From the above Tables 1 and 2, it can be seen that by performing the two-step plating of the present invention, the color tone of the copper foil surface becomes black and the degree of blackening approaches 1.210 of copper-nickel plating. The deterioration rate of heat-resistant peel strength is also improved. Both oxidation resistance and alkali etching resistance are good.

Effects of the Invention The present invention provides a method for treating a copper foil capable of accommodating high density and high number of layers for a printed circuit accompanying the recent rapid development of semiconductor devices. The copper foil produced by this method should have heat-resistant peel strength (especially when an alkaline adhesive is used) and hydrochloric acid resistance that are comparable to those of the Cu-Ni treatment. Satisfies the requirements of being able to etch, improving the oxidation resistance as in the case of Cu-Ni treatment, and being the same blackening treatment as in the case of Cu-Ni treatment. The present invention can be used particularly as a fine pattern and as an FPC for a magnetic head.

Claims (3)

[Claims] 1. A method for treating a printed circuit copper foil, comprising forming a cobalt plating layer or a plating layer composed of cobalt and nickel on the surface of the copper foil after copper roughening treatment.

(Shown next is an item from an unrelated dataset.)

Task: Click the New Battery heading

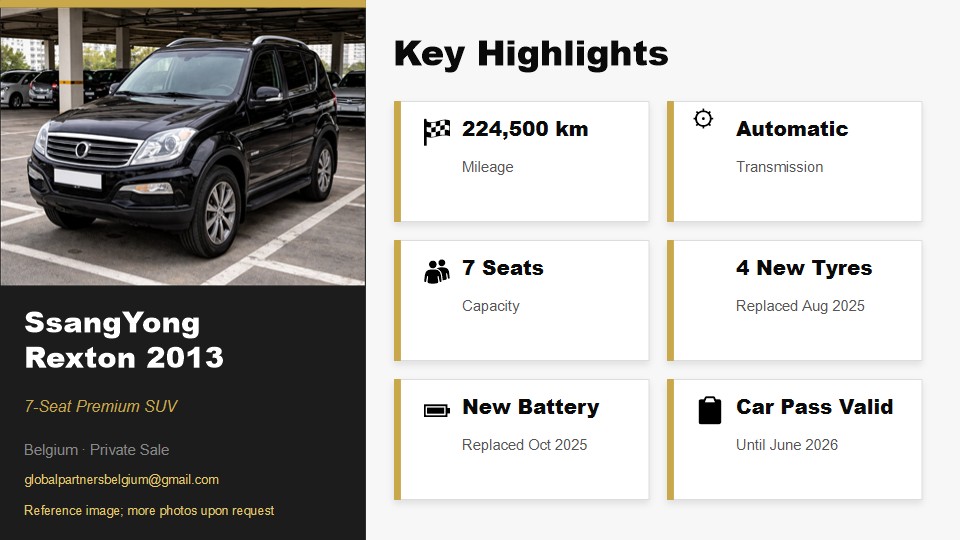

Processing method. 2. The method for treating a copper foil for a printed circuit according to claim 1, wherein a rust preventive treatment is performed after the cobalt plating layer or the plating layer composed of cobalt and nickel is formed. 3. The rust preventive treatment is a single coating treatment of chromium oxide or a mixed coating treatment of chromium oxide and zinc and / or zinc oxide.
A method for treating a copper foil for a printed circuit according to the item.